Similarmente, o preço relativo de duas ações durante uma fusão corporativa pode se mover de acordo com as previsões feitas por um modelo matemático, durante algum tempo. Mas caso os participantes obtenham conhecimento de algo que altere suas percepções a respeito da fusão, o preço relativo das ações pode diferir enormemente do prognóstico feito pelo modelo. Se surgirem rumores indicando que a fusão pode ser cancelada, o preço relativo do vendedor pode despencar. Corretores que fazem arbitragem devem empregar o seu discernimento histórico como forma de tentar de se antecipar à reação dos outros participantes do mercado às notícias. Depois que uma reavaliação tiver sido feita, um novo fator de risco para uma eventual falha da transação deve ser inserido ao modelo, que pode voltar a funcionar razoavelmente bem. No entanto, o modelo não pode capturar a mudança de percepção, que é quando ocorre o início da criação de um novo plano. E as implicações desse planejamento representam exatamente o tema da economia austríaca. Esse é o momento da escolha humana, já que o plano deve almejar um objetivo ao mesmo tempo em que deixa outros de lado, e deve escolher alguns meios para se atingir aquele objetivo enquanto se rejeita outros. A economia matemática modela as fases dos mercados quando planos não estão sendo criados ou revisados; em outras palavras, quando os eventos que são de interesse dos economistas austríacos, as escolhas humanas, estão ausentes.

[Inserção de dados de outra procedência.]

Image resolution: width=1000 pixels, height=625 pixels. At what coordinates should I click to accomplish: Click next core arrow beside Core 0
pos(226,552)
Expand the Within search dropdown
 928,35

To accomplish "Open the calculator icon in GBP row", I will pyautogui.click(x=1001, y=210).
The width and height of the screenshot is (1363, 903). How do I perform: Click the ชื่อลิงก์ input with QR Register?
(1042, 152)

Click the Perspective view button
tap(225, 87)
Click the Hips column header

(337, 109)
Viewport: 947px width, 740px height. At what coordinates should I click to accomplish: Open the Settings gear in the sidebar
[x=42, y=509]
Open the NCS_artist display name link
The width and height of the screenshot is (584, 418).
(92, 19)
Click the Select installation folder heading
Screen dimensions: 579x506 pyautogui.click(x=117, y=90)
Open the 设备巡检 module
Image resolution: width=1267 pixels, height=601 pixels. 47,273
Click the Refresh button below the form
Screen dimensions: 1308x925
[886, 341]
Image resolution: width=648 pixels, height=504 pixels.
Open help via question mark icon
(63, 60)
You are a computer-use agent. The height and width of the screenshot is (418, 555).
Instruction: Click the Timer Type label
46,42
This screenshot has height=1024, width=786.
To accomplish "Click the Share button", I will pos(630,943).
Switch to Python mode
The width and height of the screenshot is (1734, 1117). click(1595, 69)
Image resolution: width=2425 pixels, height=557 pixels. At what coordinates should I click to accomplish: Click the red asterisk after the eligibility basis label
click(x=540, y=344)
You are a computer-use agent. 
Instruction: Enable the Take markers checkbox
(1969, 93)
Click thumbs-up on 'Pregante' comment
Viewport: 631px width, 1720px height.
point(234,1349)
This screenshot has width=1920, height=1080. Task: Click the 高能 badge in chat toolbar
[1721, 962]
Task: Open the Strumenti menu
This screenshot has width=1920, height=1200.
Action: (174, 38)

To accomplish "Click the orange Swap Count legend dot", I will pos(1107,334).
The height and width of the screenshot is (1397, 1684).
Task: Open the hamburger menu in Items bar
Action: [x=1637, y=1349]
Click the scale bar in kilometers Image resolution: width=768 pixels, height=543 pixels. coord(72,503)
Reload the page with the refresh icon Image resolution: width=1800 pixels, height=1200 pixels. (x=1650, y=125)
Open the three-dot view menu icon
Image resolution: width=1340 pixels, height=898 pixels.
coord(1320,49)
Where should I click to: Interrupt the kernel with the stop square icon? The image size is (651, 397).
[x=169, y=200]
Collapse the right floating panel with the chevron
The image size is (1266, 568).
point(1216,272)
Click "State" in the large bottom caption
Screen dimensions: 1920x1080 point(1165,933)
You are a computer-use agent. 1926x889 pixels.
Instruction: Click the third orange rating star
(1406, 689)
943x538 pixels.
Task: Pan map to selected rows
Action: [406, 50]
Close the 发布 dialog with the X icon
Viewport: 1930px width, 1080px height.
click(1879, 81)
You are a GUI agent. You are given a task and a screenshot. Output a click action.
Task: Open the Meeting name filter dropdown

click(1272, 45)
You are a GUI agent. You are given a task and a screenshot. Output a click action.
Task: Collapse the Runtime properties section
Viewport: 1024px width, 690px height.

Apesar de tudo o que foi dito nesse texto, não se está querendo dizer que a abordagem matemática da economia é inútil; ela apenas não é capaz de capturar a essência da ação humana. O filosofo britânico Michael Oakeshott disse que é possível teorizar sobre um fenômeno particular, considerando-o como sendo ou um sistema mecânico — caracterizado por respostas, mensuráveis e constantes, a certas condições idênticas —, ou uma atividade inteligente, vista como inteligente precisamente por não ser vista como o resultado de um processo mecânico. Comentando sobre essas duas diferentes abordagens às ciências sociais, Oakeshott diz:
[Na formulação de uma] “ciência mecânica da sociedade”. . . uma sociedade é entendida como um processo, ou uma estrutura, ou uma ecologia; isto é, algo “que se movimenta” indiscernivelmente, como um processo genético, uma estrutura química, ou um sistema mecânico. Os componentes desse sistema não são agentes executando ações; são as taxas de natalidade, os grupos etários, as faixas de renda, os quocientes de inteligência, os estilos de vida, os evolutivos “estados da sociedade”, as pressões ambientais, a média das idades mentais, a distribuição no espaço e no tempo, o “número de diplomados”, os padrões de gravidez ou de gastos, os sistemas de educação, as estatísticas referentes a doenças, à pobreza, ao desemprego, etc. E a iniciativa é fazer essas identidades mais inteligíveis em termos de teoremas mostrando suas interdependências funcionais ou relações causais. . . Não é uma tarefa impossível. Mas tem pouco a ver com ações humanas e absolutamente nada a ver com as performances de agentes designáveis. Não importa que digam que pressões ambientais, estilos comportamentais, ou a distribuição de fogões a gás estão correlacionados a ou são a causa de (um aumento da taxa de suicídio? Uma diminuição do uso de detergentes?), esses não são termos em que a escolha de um agente que tenha que fazer isso ao invés daquilo — seja em resposta a uma situação inesperada, seja em um empreendimento para se conseguir uma imaginada e desejada gratificação — possa ser entendida. Somente se houver uma confusão categórica é que essa iniciativa pode fazer parecer que produziu um entendimento das ações e afirmações substantivas de um agente. (On Human Conduct)
A economia austríaca é a economia em que as pessoas são vistas como agentes inteligentes e criativos.